CW: Wie erfolgreich war das Konzept, Comet-User auf Baan-Produkte zu locken?

Schumann: Die Hoffnung von Baan, sich hier ein lukratives Ablösegeschäft zu erschließen, erfüllte sich nicht.

CW: Sollte nicht ein vorkonfiguriertes "Baan on Board" die Mittelstandskunden locken?

Schumann: Das Produkt existiert noch, es hat aber kein besonders gutes Image.

CW: Wie viele Comet-Anwender gibt es noch?

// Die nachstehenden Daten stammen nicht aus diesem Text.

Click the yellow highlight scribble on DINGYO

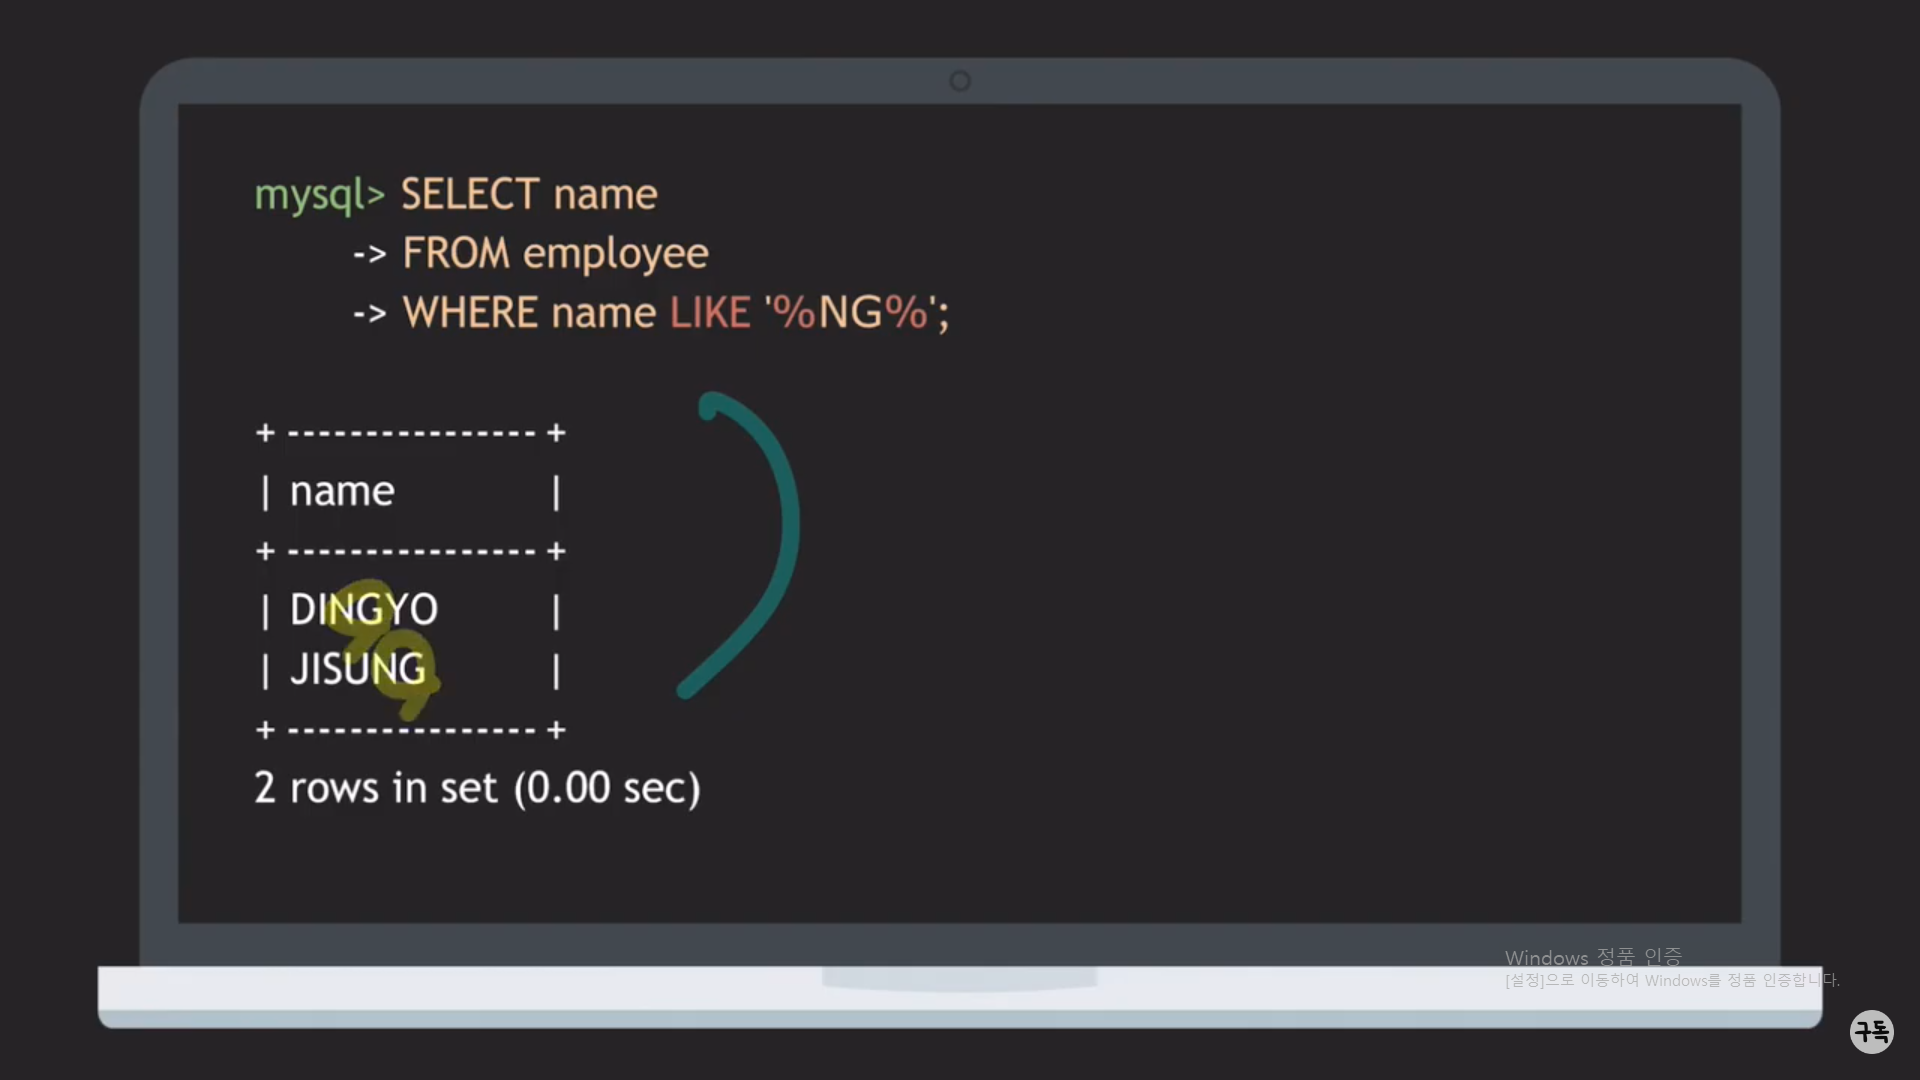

Schumann: So genau wissen wir das nicht. Vor einem Jahr waren es ungefähr 15000, inzwischen sind es wohl um die 12000 weltweit, davon rund 10000 in Deutschland. Von denen sind etwa 3000 auf die Jahr-2000-fähige Comet-Version 3.2 umgestiegen, weitere 500 auf das Euro-Upgrade 3.3.

CW: Wie aufwendig ist der Umstieg?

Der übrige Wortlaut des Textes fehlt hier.